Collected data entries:
══════════

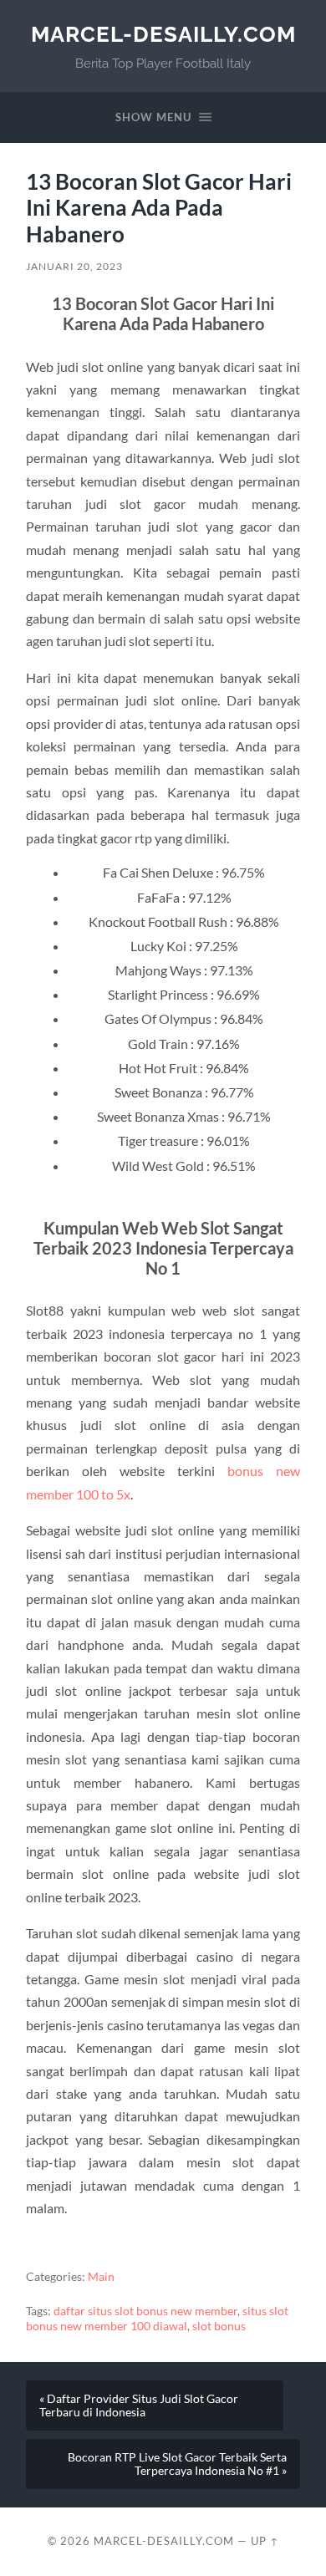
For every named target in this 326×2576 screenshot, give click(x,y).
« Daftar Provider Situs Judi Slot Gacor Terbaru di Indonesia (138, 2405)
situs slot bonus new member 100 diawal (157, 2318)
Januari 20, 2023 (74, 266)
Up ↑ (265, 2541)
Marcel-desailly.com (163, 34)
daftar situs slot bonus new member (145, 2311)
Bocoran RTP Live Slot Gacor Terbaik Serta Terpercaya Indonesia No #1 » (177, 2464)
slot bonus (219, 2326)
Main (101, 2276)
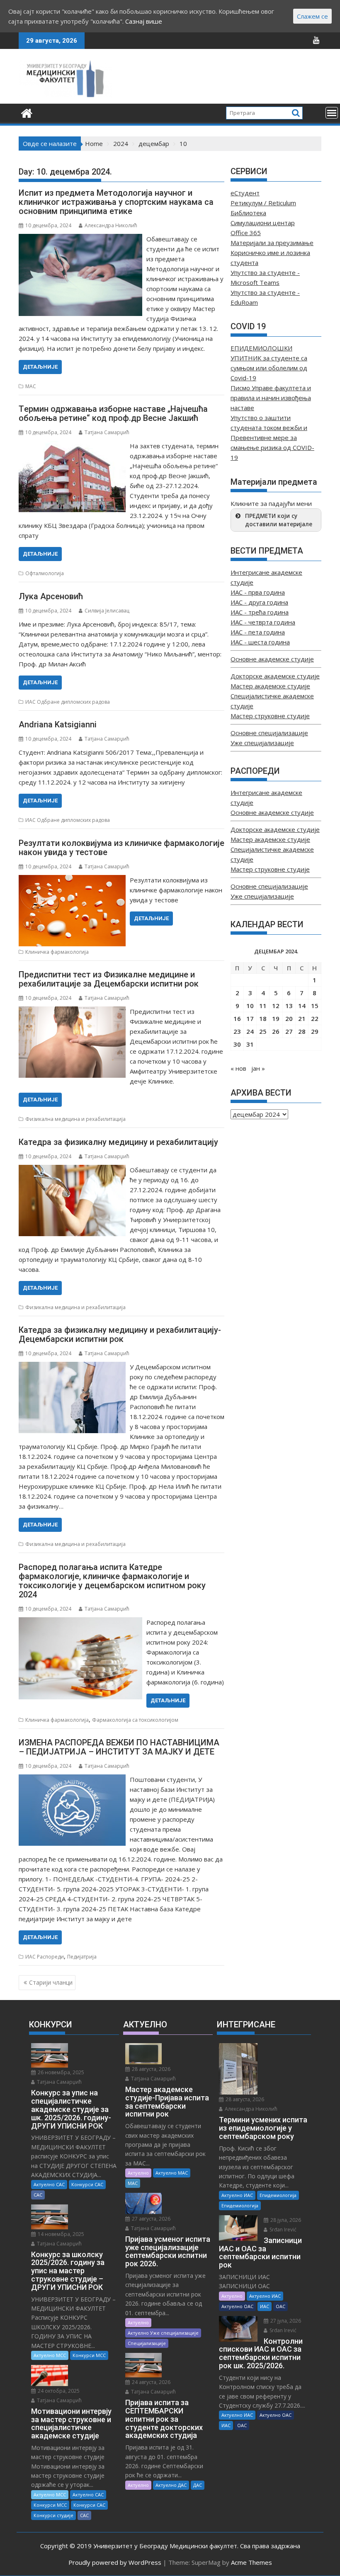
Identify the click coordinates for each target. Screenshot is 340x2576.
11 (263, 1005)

══════════

Exercise instructions:
Every line above in which the word "target" is present must be copied into the answer.

Answer:
For every named target in this 326×2576 screenshot, give click(x,y).
Identify the click coordinates for each target. Screenshot is 340x2576.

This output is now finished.